(Stored data)
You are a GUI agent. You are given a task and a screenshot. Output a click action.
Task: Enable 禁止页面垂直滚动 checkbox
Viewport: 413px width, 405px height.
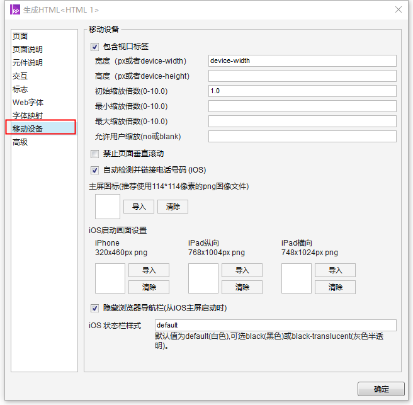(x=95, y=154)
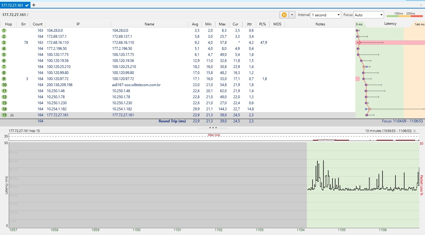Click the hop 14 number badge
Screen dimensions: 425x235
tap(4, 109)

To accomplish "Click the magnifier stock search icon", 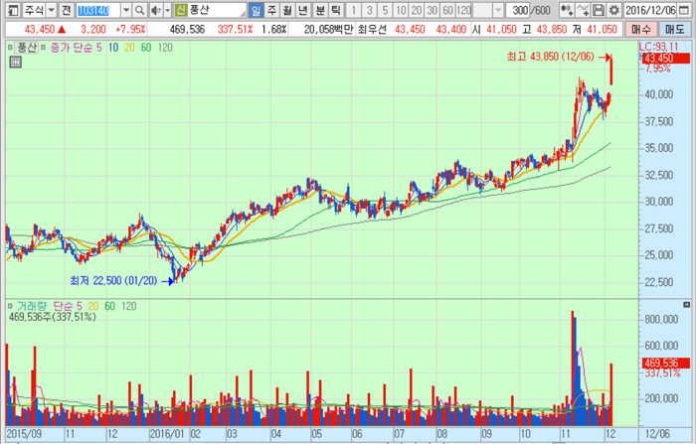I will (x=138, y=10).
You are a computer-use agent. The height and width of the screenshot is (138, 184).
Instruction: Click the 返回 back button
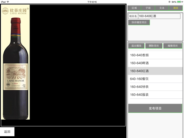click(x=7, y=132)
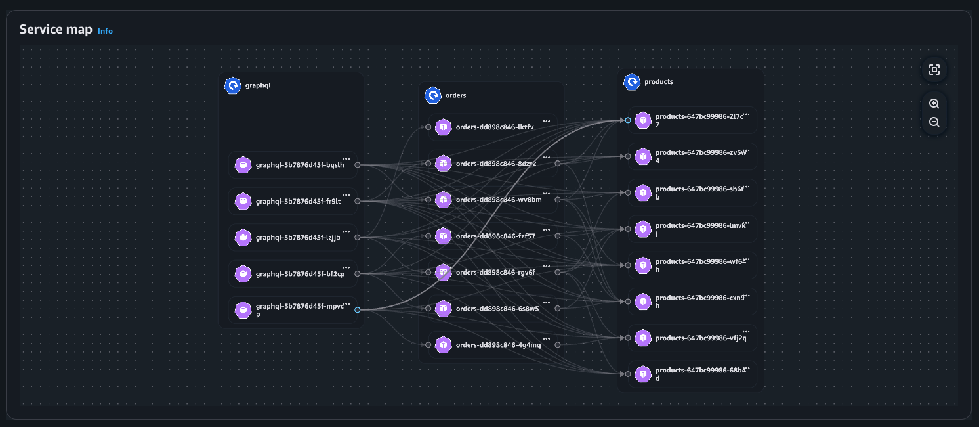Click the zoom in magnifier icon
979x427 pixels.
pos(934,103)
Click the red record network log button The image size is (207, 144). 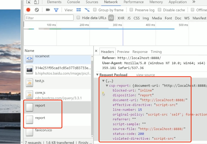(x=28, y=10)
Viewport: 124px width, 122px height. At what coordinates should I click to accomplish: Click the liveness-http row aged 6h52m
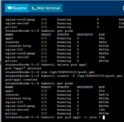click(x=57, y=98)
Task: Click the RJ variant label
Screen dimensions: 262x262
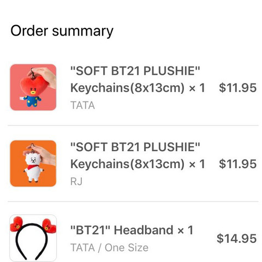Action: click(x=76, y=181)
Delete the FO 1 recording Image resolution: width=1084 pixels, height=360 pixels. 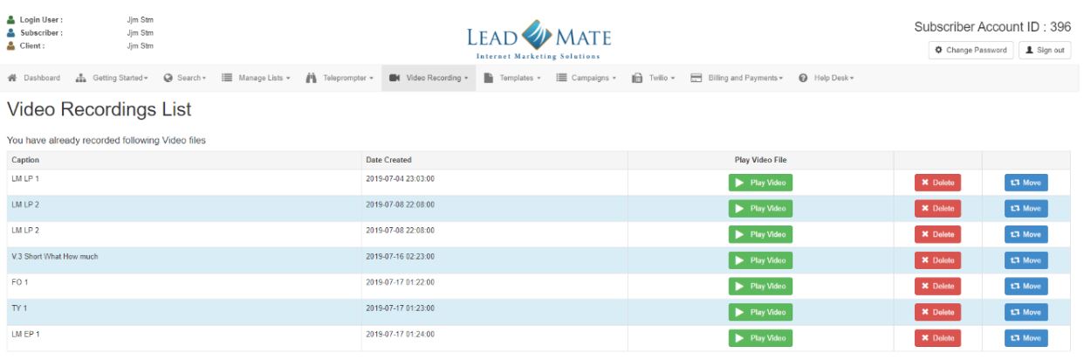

* * *

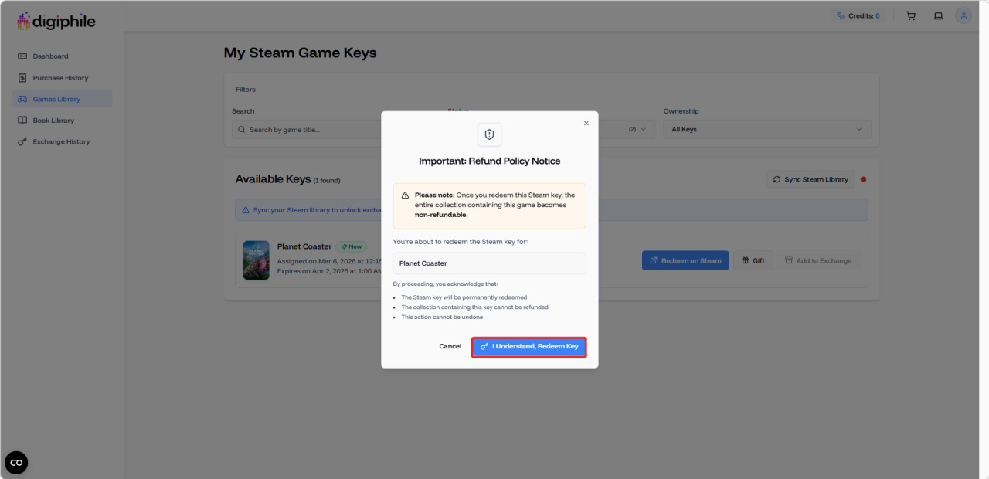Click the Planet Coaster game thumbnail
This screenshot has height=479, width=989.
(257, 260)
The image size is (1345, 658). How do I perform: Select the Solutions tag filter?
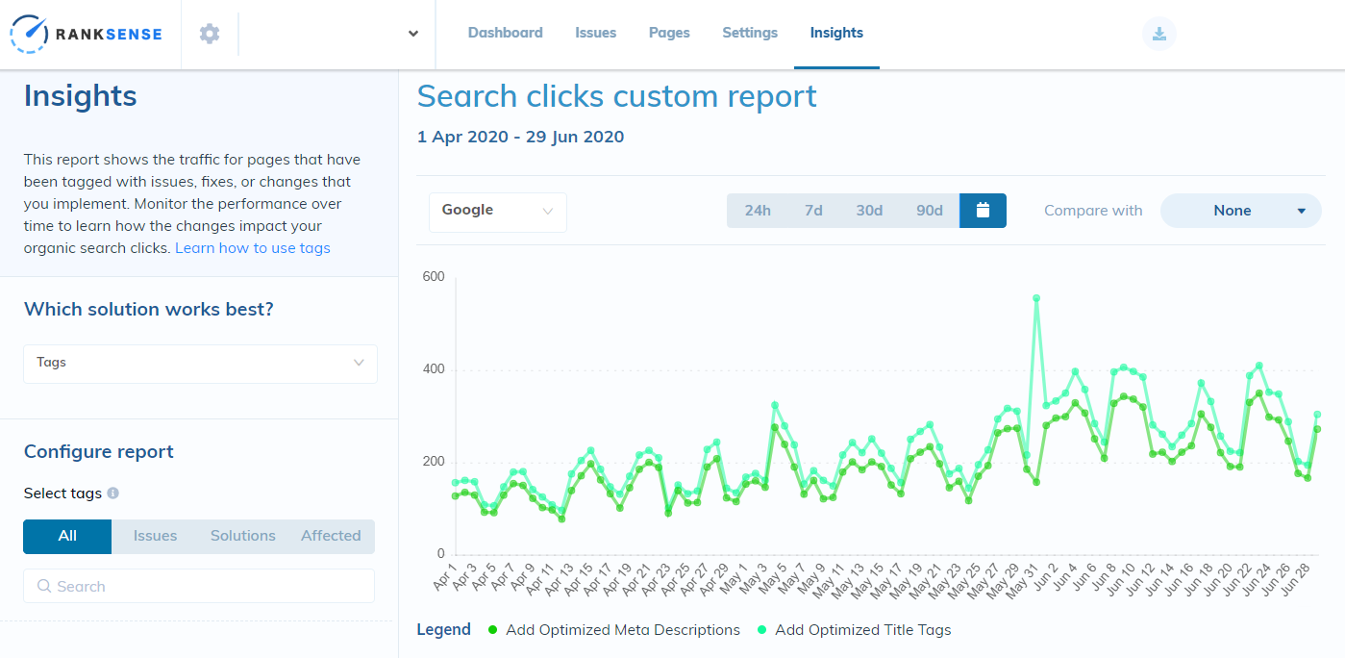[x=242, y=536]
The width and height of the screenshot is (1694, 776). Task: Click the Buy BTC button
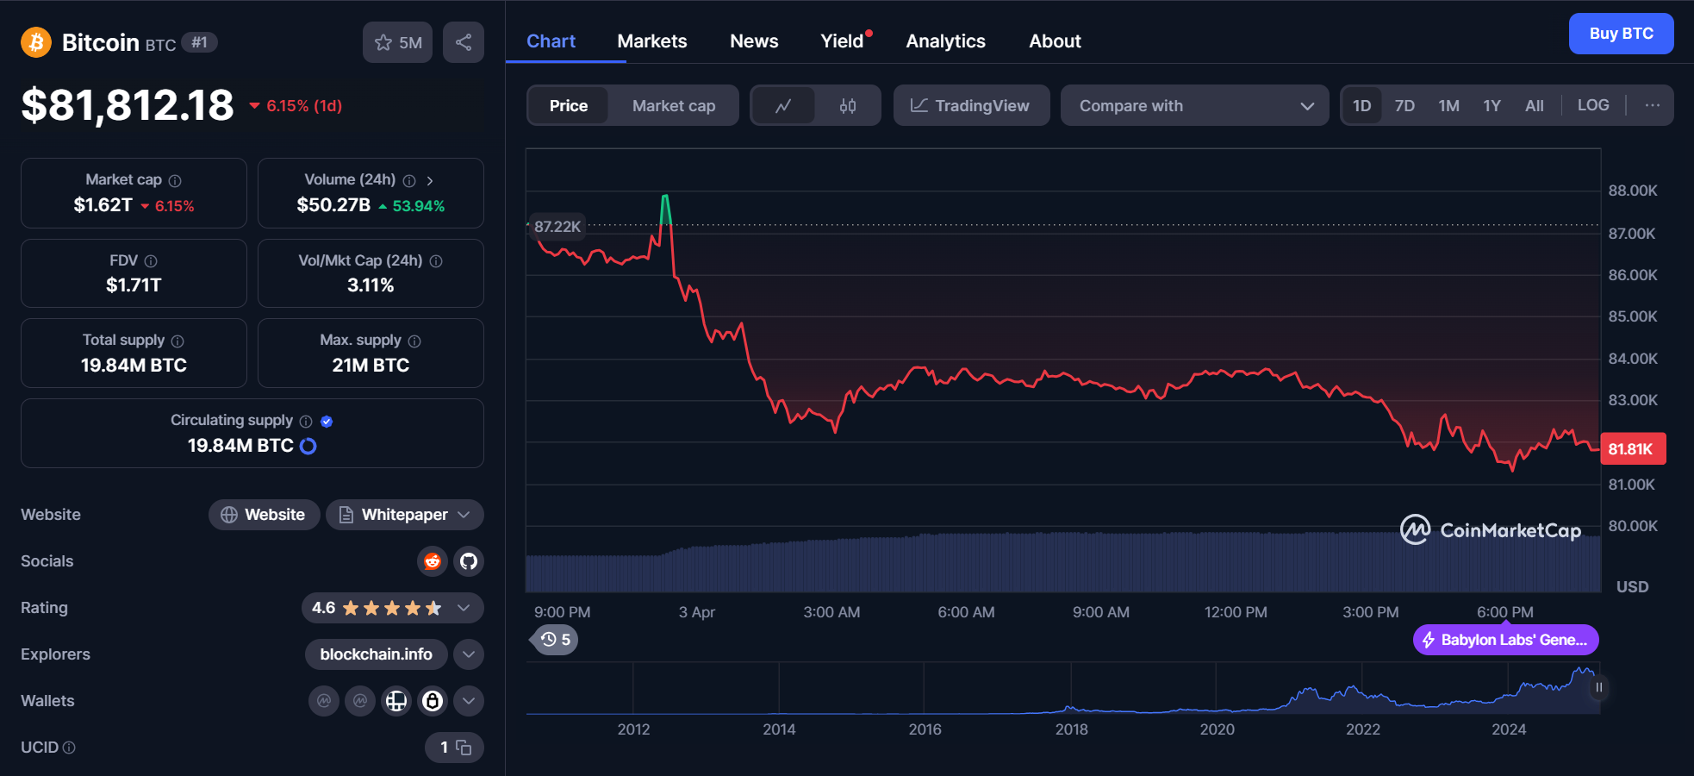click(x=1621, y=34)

__Your instructions__.
Filter the entries and copy out every line with the word "agent".

__Solution to the exercise__.
You are a GUI agent. You are given a task and a screenshot. Output a click action.
You are a computer-use agent. The height and width of the screenshot is (138, 184).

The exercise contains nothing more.